2. There is a very real connection between your mind and your body. Mindfulness can mediate the connection between exercise and health -- and you could be getting more out of the activities and exercises you're already doing if you thought more carefully about what you're doing.
So... time for an action plan? Here are a few suggestions to get you started:
1. Put down your phone. It makes you less mindful, less cool, less likely to make new friends, and more likely to get into a horrible accident (did you know that thousands of people visited the ER last year for "texting-while-walking" incidents?).
2. Focus on your posture! I'm not going to be one of those dicks who tries to tell you how to stand. I'm just saying, Think about it. As I realized recently during a tai chi class I attended (I probably won't be going back -- tai chi kind of violates my principle of practicing things like you're going to do them), good posture is hard work! Think about your posture. Think about all those tiny muscles that keep your back straight. Think about how you’re keeping your ears over your shoulders, your shoulders over your hips, and (if you’re standing) your hips over your knees.

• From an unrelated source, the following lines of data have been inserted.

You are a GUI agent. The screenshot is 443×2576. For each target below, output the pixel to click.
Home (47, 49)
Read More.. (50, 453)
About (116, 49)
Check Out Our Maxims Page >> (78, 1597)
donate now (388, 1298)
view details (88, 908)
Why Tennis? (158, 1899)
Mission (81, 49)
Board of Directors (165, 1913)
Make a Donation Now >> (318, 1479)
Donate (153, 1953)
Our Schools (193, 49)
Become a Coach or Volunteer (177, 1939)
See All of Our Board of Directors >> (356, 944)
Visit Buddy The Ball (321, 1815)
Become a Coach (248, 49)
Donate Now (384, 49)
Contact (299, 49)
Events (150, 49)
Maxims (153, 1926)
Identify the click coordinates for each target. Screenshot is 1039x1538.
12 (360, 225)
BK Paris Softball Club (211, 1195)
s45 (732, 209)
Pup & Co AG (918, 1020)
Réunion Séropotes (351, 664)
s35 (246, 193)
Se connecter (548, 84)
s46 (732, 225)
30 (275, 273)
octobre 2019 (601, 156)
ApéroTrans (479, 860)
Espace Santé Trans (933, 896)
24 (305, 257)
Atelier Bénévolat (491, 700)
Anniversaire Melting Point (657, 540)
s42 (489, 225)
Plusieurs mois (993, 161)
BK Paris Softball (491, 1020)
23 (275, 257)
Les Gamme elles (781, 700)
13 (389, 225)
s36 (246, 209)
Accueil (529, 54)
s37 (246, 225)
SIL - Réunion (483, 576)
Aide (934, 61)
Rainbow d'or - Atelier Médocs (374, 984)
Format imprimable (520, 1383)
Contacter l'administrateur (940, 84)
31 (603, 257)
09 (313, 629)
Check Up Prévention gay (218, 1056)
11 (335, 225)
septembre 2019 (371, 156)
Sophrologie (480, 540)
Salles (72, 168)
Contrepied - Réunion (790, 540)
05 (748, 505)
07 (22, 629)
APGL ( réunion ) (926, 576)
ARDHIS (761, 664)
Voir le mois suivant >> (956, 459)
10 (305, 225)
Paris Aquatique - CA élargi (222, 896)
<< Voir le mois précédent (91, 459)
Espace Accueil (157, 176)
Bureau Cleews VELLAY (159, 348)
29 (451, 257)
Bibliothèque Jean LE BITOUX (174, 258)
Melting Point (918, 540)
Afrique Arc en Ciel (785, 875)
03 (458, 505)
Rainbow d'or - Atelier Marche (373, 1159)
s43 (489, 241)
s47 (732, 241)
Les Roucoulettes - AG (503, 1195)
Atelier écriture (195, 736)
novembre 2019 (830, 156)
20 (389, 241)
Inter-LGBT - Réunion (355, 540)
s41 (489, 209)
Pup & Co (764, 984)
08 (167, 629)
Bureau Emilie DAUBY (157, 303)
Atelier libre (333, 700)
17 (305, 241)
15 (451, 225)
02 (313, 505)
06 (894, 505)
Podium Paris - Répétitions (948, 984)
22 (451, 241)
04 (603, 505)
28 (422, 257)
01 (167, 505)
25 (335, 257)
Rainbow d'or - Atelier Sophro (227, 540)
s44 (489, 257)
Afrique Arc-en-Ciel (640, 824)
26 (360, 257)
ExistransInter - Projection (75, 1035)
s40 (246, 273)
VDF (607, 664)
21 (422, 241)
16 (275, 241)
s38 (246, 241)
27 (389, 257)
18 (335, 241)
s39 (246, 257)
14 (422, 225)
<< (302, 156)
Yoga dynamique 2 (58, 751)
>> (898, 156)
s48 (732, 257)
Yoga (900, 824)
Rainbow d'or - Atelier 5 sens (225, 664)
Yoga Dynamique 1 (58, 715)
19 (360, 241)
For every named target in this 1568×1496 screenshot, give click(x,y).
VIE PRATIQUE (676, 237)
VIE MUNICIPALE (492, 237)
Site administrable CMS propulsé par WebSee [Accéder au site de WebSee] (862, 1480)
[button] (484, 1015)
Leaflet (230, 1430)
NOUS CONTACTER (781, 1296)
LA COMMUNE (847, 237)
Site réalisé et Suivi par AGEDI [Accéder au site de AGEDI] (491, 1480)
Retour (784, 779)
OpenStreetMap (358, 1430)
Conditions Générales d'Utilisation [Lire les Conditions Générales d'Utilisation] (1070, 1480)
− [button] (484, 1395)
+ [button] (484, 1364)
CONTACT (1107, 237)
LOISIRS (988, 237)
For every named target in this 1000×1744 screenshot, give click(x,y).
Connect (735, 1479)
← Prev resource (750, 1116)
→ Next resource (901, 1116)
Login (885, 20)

3. Focus on your walking. Think about squeezing your glutes as you walk – what does it feel like? Pay attention to the grade – when you walk uphill, you work your glutes and calves extra hard. But going downhill is a challenge, too! In order to cushion your knees from impact and keep your speed under control, you must activate your hamstrings with each step. (If you tend to plop and make a lot of noise when you walk downhill, you could probably work on that hamstring activation -- and try to absorb some of the impact with your leading quad. Your knees will thank you.)